### [Task A]
Reproduce word for word the stretch of the Jakarta stock market text from "The Jakarta Composite" through "as a pandemic.".
### [Task B]
Write the next part of the text about the Jakarta stock market crash, picking up after its final sentence.

___ Exercise text

The Jakarta Composite Index (JCI) crashed more than 5 percent to 4,895.75 amid a global market rout following the World Health Organization's declaration of COVID-19 as a pandemic.

“Stock trading was halted for 30 minutes, but because this occurred 30 minutes before the close of trading, trading is technically closed now,” said Fakhri Hilmi, deputy commissioner for capital market supervision at the Financial Services Authority (OJK). “Today has closed; it’s all done.”

This is the first time the IDX suspended stock trading since the 2008 financial crisis. On Oct. 8, 2008, the JCI free fell 10.38 percent to 1,451.67, prompting the bourse to halt trading for two days before resuming activity on Oct. 13.

On Thursday, foreign investors dumped Rp 256.6 billion (US$17.5 million) worth of stocks more than they bought, resulting in Rp 7.2 trillion of net sells so far this year. The index itself lost 22.28 percent of its value as of Thursday, the third-worst among its Southeast Asian peers after Thailand and the Philippines.

Circuit breakers were also triggered in Thailand and the Philippines after each of their benchmark gauges slumped 10 percent, the most in Asia, Bloomberg reported.

The rupiah exchange rate against the greenback depreciated by more than 1 percent to 14,552 on Thursday. Bank Indonesia recorded foreign outflows of Rp 31.76 trillion worth of government bonds and Rp 4.87 trillion worth of stocks so far this year as foreign investors flock to safe-haven assets.

The pneumonia-like illness has spread to hundreds of countries around the world, disrupting business activity in economic giants, such as China, the United States, Japan and South Korea.

______
___ Data extracts

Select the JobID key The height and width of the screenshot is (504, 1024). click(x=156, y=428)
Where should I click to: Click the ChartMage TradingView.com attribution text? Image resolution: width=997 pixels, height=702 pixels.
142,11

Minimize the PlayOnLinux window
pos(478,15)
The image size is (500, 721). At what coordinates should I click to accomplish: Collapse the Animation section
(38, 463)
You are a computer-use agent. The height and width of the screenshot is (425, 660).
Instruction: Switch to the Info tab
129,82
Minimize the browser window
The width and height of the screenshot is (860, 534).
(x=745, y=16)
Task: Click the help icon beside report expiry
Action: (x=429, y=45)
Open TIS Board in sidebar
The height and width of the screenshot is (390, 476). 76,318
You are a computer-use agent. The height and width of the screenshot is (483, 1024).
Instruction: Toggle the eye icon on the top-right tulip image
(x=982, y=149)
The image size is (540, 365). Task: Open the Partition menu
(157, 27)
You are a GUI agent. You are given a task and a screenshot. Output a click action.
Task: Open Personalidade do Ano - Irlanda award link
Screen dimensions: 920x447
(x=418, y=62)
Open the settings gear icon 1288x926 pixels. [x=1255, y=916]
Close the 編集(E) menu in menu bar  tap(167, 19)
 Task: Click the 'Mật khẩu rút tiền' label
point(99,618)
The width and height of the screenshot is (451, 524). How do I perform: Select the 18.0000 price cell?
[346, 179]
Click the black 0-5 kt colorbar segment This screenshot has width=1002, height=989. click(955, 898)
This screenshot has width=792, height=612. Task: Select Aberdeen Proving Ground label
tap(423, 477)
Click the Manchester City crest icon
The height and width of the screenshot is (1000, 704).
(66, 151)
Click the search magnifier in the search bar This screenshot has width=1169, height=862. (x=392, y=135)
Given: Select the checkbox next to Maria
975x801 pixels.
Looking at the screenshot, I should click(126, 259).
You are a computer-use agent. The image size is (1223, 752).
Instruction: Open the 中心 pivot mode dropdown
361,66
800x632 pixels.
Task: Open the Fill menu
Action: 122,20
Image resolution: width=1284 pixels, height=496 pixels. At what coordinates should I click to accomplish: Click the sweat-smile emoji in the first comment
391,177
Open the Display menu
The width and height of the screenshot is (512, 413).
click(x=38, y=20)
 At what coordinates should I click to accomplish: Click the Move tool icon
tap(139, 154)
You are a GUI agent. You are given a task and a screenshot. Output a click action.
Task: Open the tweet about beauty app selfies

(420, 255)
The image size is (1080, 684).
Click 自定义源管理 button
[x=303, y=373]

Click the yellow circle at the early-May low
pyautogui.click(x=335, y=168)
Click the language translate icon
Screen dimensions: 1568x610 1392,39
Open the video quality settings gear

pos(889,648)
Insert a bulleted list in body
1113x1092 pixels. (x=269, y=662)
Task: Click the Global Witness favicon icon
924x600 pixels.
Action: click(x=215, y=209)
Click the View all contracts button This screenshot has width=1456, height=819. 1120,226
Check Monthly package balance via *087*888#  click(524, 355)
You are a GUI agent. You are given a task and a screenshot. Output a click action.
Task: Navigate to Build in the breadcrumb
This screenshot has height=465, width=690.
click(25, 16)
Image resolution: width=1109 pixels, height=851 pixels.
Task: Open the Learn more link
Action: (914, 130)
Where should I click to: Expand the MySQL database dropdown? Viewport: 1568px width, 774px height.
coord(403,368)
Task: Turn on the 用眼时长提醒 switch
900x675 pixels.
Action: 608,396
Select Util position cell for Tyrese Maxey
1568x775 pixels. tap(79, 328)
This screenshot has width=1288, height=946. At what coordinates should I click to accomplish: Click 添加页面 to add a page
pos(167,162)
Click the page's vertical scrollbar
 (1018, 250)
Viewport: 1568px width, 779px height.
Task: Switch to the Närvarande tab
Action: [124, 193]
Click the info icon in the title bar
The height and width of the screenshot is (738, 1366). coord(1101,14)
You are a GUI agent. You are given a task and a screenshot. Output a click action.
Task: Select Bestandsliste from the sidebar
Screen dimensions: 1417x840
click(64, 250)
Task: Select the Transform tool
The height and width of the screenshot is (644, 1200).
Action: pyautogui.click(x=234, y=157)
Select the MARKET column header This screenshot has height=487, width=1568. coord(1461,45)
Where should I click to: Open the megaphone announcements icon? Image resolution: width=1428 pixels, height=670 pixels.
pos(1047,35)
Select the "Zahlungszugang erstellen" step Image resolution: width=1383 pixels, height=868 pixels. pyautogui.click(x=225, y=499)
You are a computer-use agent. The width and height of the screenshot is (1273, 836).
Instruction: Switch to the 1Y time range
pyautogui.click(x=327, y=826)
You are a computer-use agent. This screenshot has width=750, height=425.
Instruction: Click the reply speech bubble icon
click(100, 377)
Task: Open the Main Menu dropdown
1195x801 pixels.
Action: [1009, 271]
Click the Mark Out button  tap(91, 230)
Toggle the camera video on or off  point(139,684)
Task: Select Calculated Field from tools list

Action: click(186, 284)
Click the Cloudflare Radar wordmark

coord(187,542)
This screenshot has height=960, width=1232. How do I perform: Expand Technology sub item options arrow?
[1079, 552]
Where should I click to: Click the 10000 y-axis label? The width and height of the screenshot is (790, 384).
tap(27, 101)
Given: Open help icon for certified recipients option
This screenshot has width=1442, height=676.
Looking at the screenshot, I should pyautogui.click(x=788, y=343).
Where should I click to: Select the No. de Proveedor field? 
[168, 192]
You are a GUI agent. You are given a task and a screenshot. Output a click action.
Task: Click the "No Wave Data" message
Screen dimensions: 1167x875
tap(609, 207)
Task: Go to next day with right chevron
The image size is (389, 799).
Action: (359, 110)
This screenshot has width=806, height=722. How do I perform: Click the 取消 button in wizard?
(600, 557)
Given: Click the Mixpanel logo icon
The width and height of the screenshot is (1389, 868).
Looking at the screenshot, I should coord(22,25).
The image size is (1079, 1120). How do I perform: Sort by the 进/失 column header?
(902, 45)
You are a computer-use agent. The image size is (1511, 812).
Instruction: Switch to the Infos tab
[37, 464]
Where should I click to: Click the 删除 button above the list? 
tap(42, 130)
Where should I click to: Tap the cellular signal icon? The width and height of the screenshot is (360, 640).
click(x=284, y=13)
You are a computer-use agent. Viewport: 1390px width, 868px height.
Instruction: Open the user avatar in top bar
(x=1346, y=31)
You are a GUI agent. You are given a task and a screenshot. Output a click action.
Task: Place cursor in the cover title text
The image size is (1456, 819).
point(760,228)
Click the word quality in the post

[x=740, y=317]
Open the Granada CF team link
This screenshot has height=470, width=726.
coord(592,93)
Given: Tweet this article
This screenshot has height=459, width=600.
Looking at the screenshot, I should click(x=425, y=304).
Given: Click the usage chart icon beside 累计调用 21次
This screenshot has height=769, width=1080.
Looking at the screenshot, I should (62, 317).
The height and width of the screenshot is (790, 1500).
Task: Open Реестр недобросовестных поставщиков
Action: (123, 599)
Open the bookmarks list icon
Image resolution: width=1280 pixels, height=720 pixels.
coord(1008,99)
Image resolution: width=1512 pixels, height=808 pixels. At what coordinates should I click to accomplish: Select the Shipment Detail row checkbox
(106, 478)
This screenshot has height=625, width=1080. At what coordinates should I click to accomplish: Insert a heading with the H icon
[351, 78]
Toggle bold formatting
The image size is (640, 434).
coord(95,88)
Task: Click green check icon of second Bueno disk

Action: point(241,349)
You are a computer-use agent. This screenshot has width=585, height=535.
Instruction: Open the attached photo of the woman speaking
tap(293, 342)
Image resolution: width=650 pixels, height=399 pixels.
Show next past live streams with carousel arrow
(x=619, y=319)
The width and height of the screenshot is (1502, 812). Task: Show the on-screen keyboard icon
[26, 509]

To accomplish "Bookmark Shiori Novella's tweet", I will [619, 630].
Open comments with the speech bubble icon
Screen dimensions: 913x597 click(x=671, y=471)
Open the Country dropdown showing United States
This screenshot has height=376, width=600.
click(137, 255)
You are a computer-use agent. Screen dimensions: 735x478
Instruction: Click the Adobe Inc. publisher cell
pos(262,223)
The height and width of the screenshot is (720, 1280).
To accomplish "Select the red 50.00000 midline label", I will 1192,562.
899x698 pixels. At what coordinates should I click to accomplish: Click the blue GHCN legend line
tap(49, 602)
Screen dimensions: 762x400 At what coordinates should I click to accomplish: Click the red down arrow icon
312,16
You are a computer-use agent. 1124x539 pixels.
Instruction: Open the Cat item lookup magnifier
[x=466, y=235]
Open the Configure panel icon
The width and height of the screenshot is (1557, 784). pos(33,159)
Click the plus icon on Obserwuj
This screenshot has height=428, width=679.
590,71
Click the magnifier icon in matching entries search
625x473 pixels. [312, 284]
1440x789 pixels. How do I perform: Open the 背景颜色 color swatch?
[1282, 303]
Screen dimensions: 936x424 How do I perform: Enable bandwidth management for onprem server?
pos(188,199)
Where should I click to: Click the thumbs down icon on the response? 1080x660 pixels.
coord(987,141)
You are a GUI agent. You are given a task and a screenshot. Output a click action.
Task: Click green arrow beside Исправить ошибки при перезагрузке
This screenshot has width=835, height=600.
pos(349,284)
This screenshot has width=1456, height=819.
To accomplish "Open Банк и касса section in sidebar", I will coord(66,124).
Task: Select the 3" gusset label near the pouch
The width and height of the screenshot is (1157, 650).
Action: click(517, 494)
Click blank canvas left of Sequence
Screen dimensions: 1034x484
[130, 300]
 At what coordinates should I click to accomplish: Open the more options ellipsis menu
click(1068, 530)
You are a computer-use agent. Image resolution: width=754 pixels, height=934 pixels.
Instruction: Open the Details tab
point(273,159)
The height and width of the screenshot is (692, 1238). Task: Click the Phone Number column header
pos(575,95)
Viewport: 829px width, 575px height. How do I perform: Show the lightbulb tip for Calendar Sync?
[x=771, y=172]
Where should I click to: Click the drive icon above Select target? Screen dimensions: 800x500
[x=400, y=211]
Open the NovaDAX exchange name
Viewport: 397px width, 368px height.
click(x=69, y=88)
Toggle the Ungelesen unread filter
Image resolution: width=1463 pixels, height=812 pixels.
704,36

______

### [Exercise result A]
The Jakarta Composite Index (JCI) crashed more than 5 percent to 4,895.75 amid a global market rout following the World Health Organization's declaration of COVID-19 as a pandemic.

### [Exercise result B]
Tokyo dropped 4.4 percent on Thursday, while Hong Kong fell 3.7 percent, Singapore plunged 3.8 percent. London fell deep in the red at 7.7 percent on early trading while S&P 500 futures on Wall Street indicated a 7-percent fall at the opening.

“[Market players] are concerned that the pandemic will disrupt the global supply chain and eventually slow global GDP [gross domestic product],” said Indonesia Equity Analyst Association (AAEI) chairman Edwin Sebayang on Thursday.

The IDX has been rolling out policies to anchor the index, which has been volatile in the past weeks.

On Monday, the IDX issued a new auto-rejection regulation that capped stock prices falling to a maximum of 10 percent for stocks at all price ranges from a variation of 20 percent to 35 percent depending on the price range. It also decided to temporarily halt short selling on Monday until further notice to help anchor the index.

On Tuesday evening, the bourse issued a new trading suspension regulation. It stipulates that the IDX will halt stock trading for 30 minutes if the main gauge falls by more than 5 percent.

If the index keeps falling to more than 10 percent after the first suspension is lifted, the bourse will halt trading for another 30 minutes. Trading will halt for the whole session if the JCI continues to plunge deeper than 15 percent.

Previously, the bourse only suspended trading when the index fell by 10 percent.

Analysts, however, said the new auto rejection policy did little to prevent the index from falling far deeper.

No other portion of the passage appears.